> Activity: Produce an exact copy of the listing.

*** Begin section ***

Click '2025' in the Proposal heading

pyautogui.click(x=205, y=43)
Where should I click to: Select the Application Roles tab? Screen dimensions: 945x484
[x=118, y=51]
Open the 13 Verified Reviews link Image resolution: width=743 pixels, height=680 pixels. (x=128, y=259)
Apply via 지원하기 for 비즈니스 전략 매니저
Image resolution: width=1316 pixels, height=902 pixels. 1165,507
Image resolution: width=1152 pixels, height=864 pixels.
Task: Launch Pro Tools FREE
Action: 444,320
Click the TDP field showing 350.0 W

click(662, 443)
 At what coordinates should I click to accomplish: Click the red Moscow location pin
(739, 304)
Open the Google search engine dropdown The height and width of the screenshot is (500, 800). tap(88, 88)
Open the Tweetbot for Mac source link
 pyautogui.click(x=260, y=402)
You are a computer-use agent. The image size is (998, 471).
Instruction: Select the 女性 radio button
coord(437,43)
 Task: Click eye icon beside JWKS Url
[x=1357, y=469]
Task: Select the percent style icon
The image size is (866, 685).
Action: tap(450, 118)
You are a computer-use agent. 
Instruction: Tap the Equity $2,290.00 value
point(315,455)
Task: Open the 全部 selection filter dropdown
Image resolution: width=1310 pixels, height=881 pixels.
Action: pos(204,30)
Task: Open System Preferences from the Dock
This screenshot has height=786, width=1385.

*** End section ***

> Task response:
Click '2025' in the Proposal heading

pyautogui.click(x=205, y=43)
Where should I click to: Select the Application Roles tab? Screen dimensions: 945x484
[x=118, y=51]
Open the 13 Verified Reviews link Image resolution: width=743 pixels, height=680 pixels. (x=128, y=259)
Apply via 지원하기 for 비즈니스 전략 매니저
Image resolution: width=1316 pixels, height=902 pixels. 1165,507
Image resolution: width=1152 pixels, height=864 pixels.
Task: Launch Pro Tools FREE
Action: 444,320
Click the TDP field showing 350.0 W

click(662, 443)
 At what coordinates should I click to accomplish: Click the red Moscow location pin
(739, 304)
Open the Google search engine dropdown The height and width of the screenshot is (500, 800). tap(88, 88)
Open the Tweetbot for Mac source link
 pyautogui.click(x=260, y=402)
You are a computer-use agent. The image size is (998, 471).
Instruction: Select the 女性 radio button
coord(437,43)
 Task: Click eye icon beside JWKS Url
[x=1357, y=469]
Task: Select the percent style icon
The image size is (866, 685).
Action: tap(450, 118)
You are a computer-use agent. 
Instruction: Tap the Equity $2,290.00 value
point(315,455)
Task: Open the 全部 selection filter dropdown
Image resolution: width=1310 pixels, height=881 pixels.
Action: pos(204,30)
Task: Open System Preferences from the Dock
This screenshot has height=786, width=1385.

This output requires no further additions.